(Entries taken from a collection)
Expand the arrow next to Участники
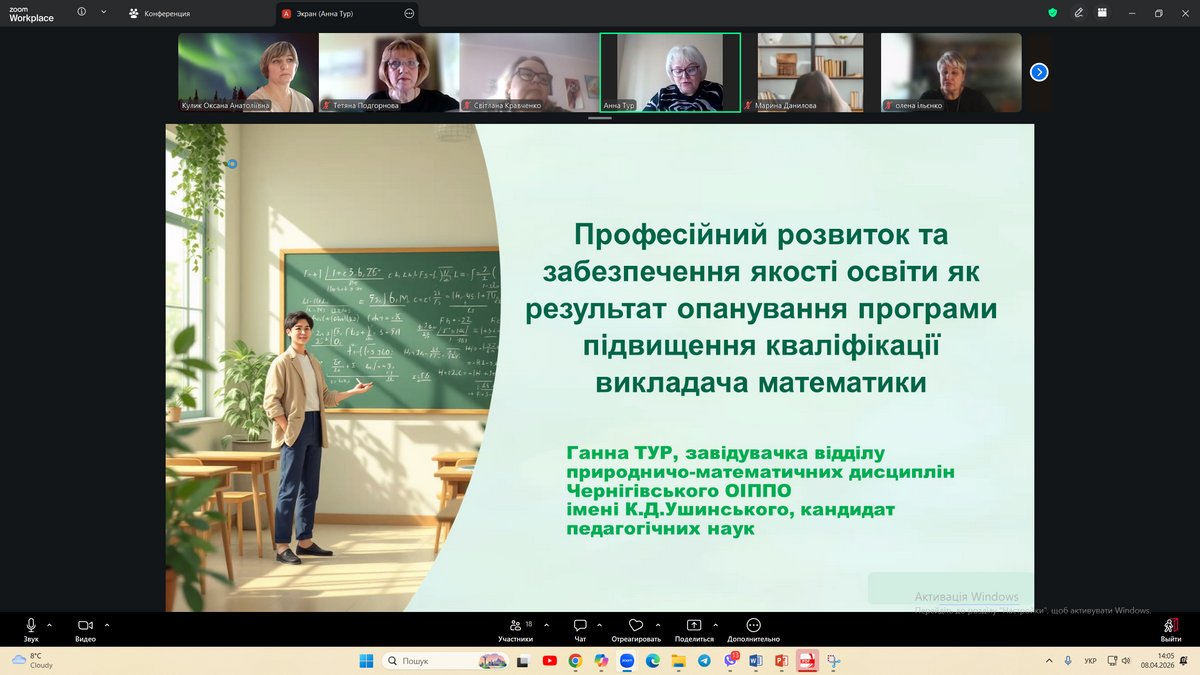1200x675 pixels. [544, 623]
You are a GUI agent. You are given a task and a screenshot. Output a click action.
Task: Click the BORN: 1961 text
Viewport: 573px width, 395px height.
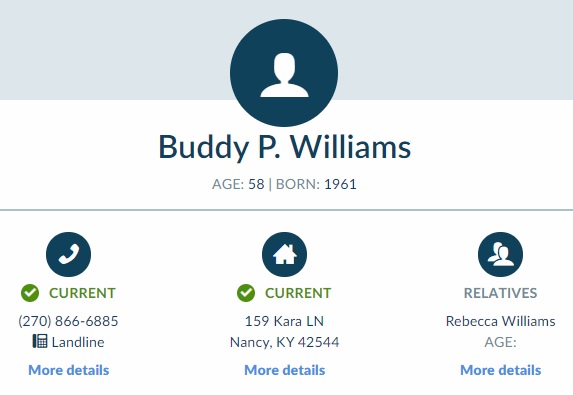click(x=316, y=184)
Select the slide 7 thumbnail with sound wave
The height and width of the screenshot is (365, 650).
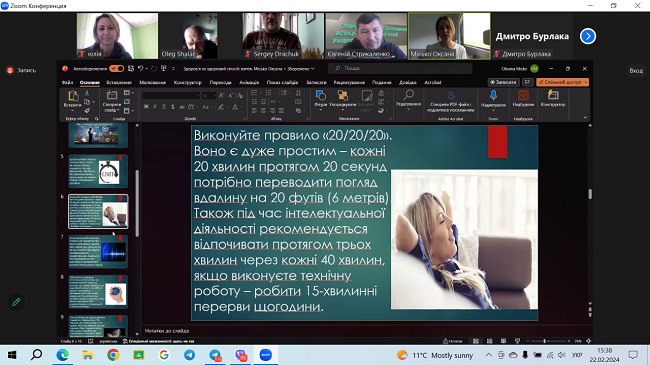tap(98, 251)
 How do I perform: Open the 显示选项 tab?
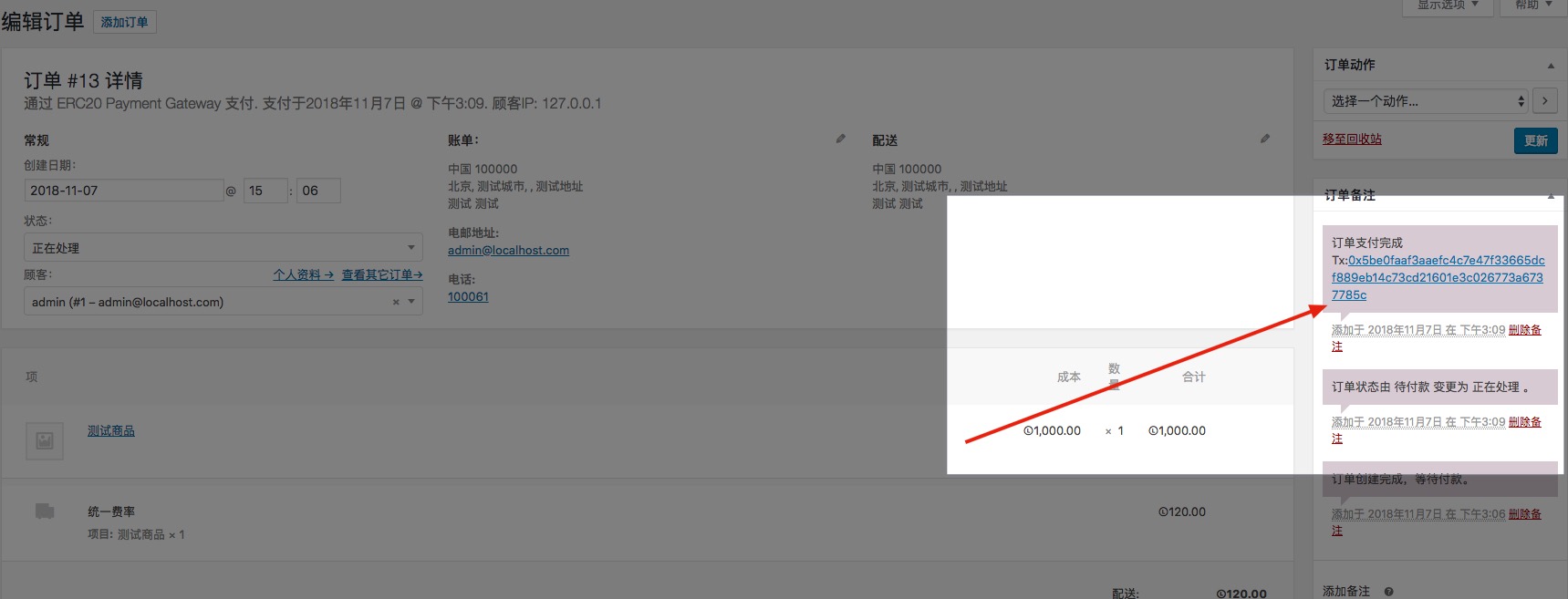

= HOW TO COMPLETE THIS TASK =
Without including any pictures, output each entry above exactly as it appears.

= ANSWER TO THE PROBLEM =
Expand the arrow next to Участники
1200x675 pixels. [544, 623]
You are a GUI agent. You are given a task and a screenshot. Output a click action.
Task: Click the BORN: 1961 text
Viewport: 573px width, 395px height.
click(x=316, y=184)
Select the slide 7 thumbnail with sound wave
The height and width of the screenshot is (365, 650).
tap(98, 251)
 How do I perform: Open the 显示选项 tab?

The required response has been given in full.